На кухне уже горел свет, Чарльз Уоллес сидел за столом, пил молоко и ел бутерброд с джемом. Здесь, на просторной старомодной кухне, он выглядел совсем маленьким и беззащитным: белокурый малыш в бледно-голубой пижамке, с ногами, дюймов на шесть[1] не достающими до пола.
– Привет! – жизнерадостно сказал он. – А я тебя ждал.
Фортинбрас, который лежал под столом, под ногами у Чарльза Уоллеса, в надежде на корочку-другую, поднял узкую черную голову и замолотил хвостом по полу, приветствуя Мег. Фортинбрас приблудился к их дому однажды зимой, щенком-подростком, тощим и заброшенным. По словам папы, он был наполовину сеттер, наполовину грейхаунд и обладал неповторимой, мрачноватой изящной красотой.
– А что же ты в мансарду не пришел? – упрекнула Мег, как будто брат был ей как минимум ровесником. – Мне знаешь как страшно было?
– У тебя там, в мансарде, слишком уж ветрено, – ответил малыш. – А я знал, что ты спустишься. Я вон тебе молоко греться поставил. Наверно, оно уже горячее.
Ну откуда Чарльз Уоллес все про нее знает наперед? Как ему это удается? Вот про Денниса с Сэнди он никогда не знает, что они думают, – или ему это неинтересно. А мамины мысли и мысли Мег он угадывает с пугающей точностью.
Может быть, люди его просто побаиваются? Может, они поэтому шепчутся про младшего ребенка Мёрри и поговаривают, будто у него не все дома? «Говорят, у шибко умных часто детишки рождаются ненормальные, – как-то раз мельком услышала Мег. – Парнишки-то у них хорошие, дети как дети, а вот девчонка эта страшненькая и малец точно не от мира сего».
Ну да, правда: при посторонних Чарльз Уоллес почти все время молчал – многие и думали, что он говорить не умеет. Он и в самом деле заговорил, только когда ему было почти четыре. Но Мег аж бледнела от ярости, когда люди смотрели на него и этак цокали языком, грустно качая головой.
– Да не переживай ты из-за Чарльза Уоллеса, Мег, – сказал ей как-то раз папа. Мег это очень хорошо запомнила, потому что это случилось незадолго до того, как папа пропал. – С головой у него полный порядок. Просто он все делает по-своему и в свое время.
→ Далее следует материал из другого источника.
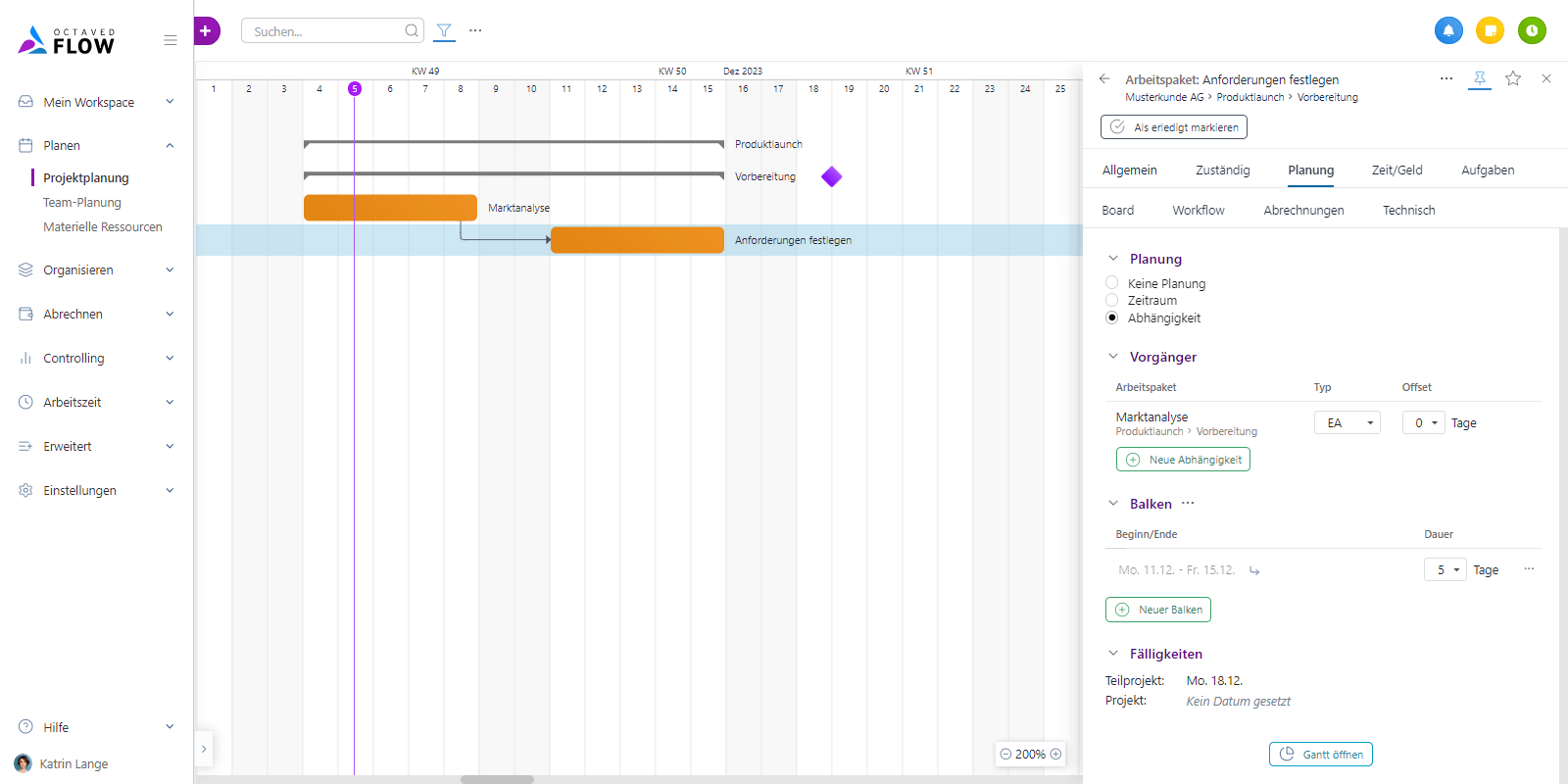Open the yellow notes icon
The image size is (1568, 784).
[1490, 30]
– Но я не хочу, чтобы он вырос тупицей, как я! – сказала Мег.
– Но ведь ты же не тупица, радость моя, – ответил папа. – Ты как Чарльз Уоллес. Твое развитие идет своим чередом. Просто не так, как у большинства.
– А ты-то откуда знаешь? – осведомилась Мег. – Откуда ты знаешь, что я не тупая? Ты меня просто любишь, вот и все.
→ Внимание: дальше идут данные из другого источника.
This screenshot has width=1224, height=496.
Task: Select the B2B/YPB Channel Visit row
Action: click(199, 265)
– Да, я тебя люблю, но знаю я не поэтому. Мы же с мамой устраивали тебе тесты, понимаешь?
Да, это правда. Мег сознавала, что многие «игры», в которые играли с нею родители, на самом деле были чем-то вроде тестов и что с нею и Чарльзом Уоллесом в такие игры играли чаще, чем с близнецами.
– В смысле на ай-кью?
– И на него тоже.
– И что, ай-кью у меня в порядке?
– Более чем в порядке.
– А сколько?
– Этого я тебе не скажу. Но я абсолютно уверен, что вы с Чарльзом Уоллесом, когда вырастете, будете способны практически на все, что угодно. Вот погоди, Чарльз Уоллес начнет говорить – увидишь.
И папа оказался совершенно прав. Хотя сам он исчез до того, как Чарльз Уоллес заговорил – заговорил внезапно, без всякого младенческого лепета, сразу целыми фразами. Как гордился бы им папа!
– Ты бы проверила, как там молоко, – сказал Чарльз Уоллес. Слова он выговаривал куда чище и четче, чем большинство пятилетних детей. – Ты же сама терпеть не можешь, когда на молоке пенка.
– Что-то многовато ты молока налил, – заметила Мег, заглянув в кастрюльку.
Чарльз Уоллес невозмутимо кивнул:
– Я подумал, что мама тоже захочет.
– Чего я захочу? – послышалось от дверей. Там стояла мама.
– Какао, – ответил Чарльз Уоллес. – А бутерброд с ливерной колбасой и сливочным сыром хочешь? Я тебе с удовольствием сделаю.
– Было бы здорово, – сказала миссис Мёрри, – но я и сама могу сделать, если ты занят.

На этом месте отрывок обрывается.